The following data has a line with "418x500 pixels. How" and a line with "Given: Select the". Write out exactly those lines and all the lines between them.

-- Source data follows --

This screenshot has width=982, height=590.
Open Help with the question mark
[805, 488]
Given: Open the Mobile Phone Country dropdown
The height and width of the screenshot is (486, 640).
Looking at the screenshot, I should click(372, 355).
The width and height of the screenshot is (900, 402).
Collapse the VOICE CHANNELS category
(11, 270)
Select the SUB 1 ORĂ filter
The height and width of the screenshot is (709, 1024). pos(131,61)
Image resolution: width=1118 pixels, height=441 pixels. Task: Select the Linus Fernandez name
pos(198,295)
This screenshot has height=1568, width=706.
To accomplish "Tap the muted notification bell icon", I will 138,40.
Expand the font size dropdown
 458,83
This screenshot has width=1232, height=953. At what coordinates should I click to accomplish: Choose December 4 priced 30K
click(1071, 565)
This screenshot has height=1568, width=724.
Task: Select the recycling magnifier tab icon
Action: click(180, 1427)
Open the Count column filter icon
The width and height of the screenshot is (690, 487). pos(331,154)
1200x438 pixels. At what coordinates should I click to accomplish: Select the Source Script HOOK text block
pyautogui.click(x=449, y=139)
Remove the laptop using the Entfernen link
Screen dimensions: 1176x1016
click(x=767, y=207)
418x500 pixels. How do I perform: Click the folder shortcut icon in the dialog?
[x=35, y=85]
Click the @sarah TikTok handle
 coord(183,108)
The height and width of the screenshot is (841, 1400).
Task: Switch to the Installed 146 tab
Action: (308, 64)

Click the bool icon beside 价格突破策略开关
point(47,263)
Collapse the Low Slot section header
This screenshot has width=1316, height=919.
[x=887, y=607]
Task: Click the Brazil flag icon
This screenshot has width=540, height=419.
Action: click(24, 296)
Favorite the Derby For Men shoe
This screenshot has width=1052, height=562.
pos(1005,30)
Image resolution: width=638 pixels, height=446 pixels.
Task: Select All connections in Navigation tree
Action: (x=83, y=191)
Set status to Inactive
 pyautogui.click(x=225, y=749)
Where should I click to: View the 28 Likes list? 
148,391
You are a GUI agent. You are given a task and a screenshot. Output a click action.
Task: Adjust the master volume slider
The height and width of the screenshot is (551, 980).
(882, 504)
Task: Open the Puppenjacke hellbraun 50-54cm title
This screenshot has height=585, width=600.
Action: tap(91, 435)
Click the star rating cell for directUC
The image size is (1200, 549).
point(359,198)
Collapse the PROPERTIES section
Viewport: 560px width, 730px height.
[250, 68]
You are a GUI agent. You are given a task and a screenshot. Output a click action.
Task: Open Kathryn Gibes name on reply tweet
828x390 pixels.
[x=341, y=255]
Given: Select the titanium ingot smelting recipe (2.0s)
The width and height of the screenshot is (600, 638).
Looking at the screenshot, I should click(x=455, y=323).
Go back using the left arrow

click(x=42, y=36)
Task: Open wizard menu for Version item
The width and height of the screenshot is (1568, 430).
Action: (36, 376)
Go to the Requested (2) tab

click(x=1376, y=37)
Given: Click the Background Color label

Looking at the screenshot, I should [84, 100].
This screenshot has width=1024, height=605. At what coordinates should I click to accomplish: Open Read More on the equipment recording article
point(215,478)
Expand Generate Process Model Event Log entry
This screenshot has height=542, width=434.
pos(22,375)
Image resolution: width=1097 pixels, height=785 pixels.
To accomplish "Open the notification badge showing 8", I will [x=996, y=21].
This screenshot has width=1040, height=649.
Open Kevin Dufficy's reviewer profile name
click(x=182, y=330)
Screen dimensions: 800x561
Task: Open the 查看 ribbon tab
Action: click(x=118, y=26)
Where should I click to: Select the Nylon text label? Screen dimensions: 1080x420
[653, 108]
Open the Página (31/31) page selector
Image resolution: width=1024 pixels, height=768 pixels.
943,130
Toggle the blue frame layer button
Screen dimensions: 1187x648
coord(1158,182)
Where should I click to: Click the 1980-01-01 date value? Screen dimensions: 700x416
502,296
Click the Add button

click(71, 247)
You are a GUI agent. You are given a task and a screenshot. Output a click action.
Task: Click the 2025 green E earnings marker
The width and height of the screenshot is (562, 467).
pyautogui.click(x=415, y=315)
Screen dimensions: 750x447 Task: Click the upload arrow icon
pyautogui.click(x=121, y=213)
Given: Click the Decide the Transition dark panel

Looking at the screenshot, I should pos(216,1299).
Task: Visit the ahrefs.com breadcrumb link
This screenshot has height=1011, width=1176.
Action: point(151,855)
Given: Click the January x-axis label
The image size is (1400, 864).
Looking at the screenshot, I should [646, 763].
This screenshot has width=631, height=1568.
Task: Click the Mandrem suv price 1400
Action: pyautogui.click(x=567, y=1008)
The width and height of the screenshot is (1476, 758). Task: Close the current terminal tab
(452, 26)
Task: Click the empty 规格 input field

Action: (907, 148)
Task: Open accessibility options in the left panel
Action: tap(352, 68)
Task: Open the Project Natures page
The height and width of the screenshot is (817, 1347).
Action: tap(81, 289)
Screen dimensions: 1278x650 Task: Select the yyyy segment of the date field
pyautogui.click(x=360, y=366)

-- Source data concluded --

* [Task result]:
418x500 pixels. How do I perform: Click the folder shortcut icon in the dialog?
[x=35, y=85]
Click the @sarah TikTok handle
 coord(183,108)
The height and width of the screenshot is (841, 1400).
Task: Switch to the Installed 146 tab
Action: (308, 64)

Click the bool icon beside 价格突破策略开关
point(47,263)
Collapse the Low Slot section header
This screenshot has width=1316, height=919.
[x=887, y=607]
Task: Click the Brazil flag icon
This screenshot has width=540, height=419.
Action: click(24, 296)
Favorite the Derby For Men shoe
This screenshot has width=1052, height=562.
pos(1005,30)
Image resolution: width=638 pixels, height=446 pixels.
Task: Select All connections in Navigation tree
Action: (x=83, y=191)
Set status to Inactive
 pyautogui.click(x=225, y=749)
Where should I click to: View the 28 Likes list? 
148,391
You are a GUI agent. You are given a task and a screenshot. Output a click action.
Task: Adjust the master volume slider
The height and width of the screenshot is (551, 980).
(882, 504)
Task: Open the Puppenjacke hellbraun 50-54cm title
This screenshot has height=585, width=600.
Action: tap(91, 435)
Click the star rating cell for directUC
The image size is (1200, 549).
point(359,198)
Collapse the PROPERTIES section
Viewport: 560px width, 730px height.
[250, 68]
You are a GUI agent. You are given a task and a screenshot. Output a click action.
Task: Open Kathryn Gibes name on reply tweet
828x390 pixels.
[x=341, y=255]
Given: Select the titanium ingot smelting recipe (2.0s)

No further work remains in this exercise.